Relevez les pseudonymes de toutes les personnes qui interviennent dans la discussion sur l'attente d'agrément d'assistante maternelle.

Texte à lire
┌────────
# Attente d'agrément et aide pôle emploi.



## aline66972 (28 Décembre 2022)

Bonjour, je pose la question pour ma soeur qui est en attente d'agrément d'assistante maternelle. Elle est actuellement rémunérée par pôle emploi. Elle a reçu une convocation de ces derniers afin de faire un point sur ses perspectives professionnelles. Elle a peur de dire qu'elle est en attente d'agrément, se disant que peut être pôle emploi peut suspendre ses aides car elle ne recherche pas activement un emploi. Pour celles qui se sont retrouvés dans cette situation, pouvez vous nous éclairer? Merci d'avance. 
Aline.


----------



## Chami (28 Décembre 2022)

Bonjour
Je suis en attente d agrément,j ai bien expliqué mon dossier en cours a pôle emploi et j ai pas eu de soucis


----------



## Sandrine2572 (28 Décembre 2022)

Bonjour

Justement de dire a pôle emploi qu elle est en cours d agrément d assistante maternelle va leur montrer qu elle fait des démarches pour avoir un travail 

Elle a déjà fait la demande d agrément ou pas ?
└────────
Segment de données
┌────────
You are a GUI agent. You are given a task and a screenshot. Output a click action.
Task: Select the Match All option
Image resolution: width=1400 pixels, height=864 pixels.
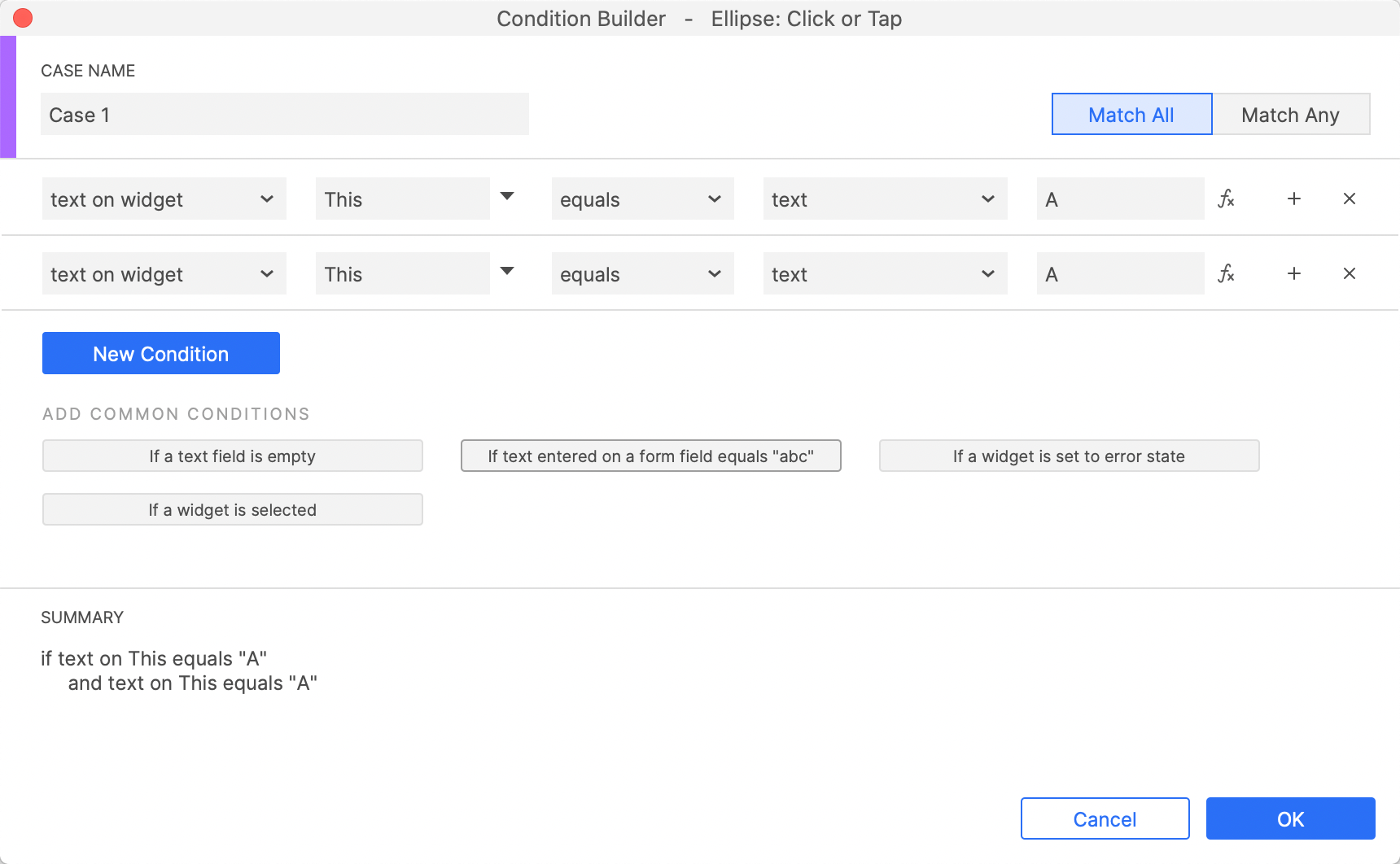coord(1131,114)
└────────
Réponse à la consigne
aline66972, Chami, Sandrine2572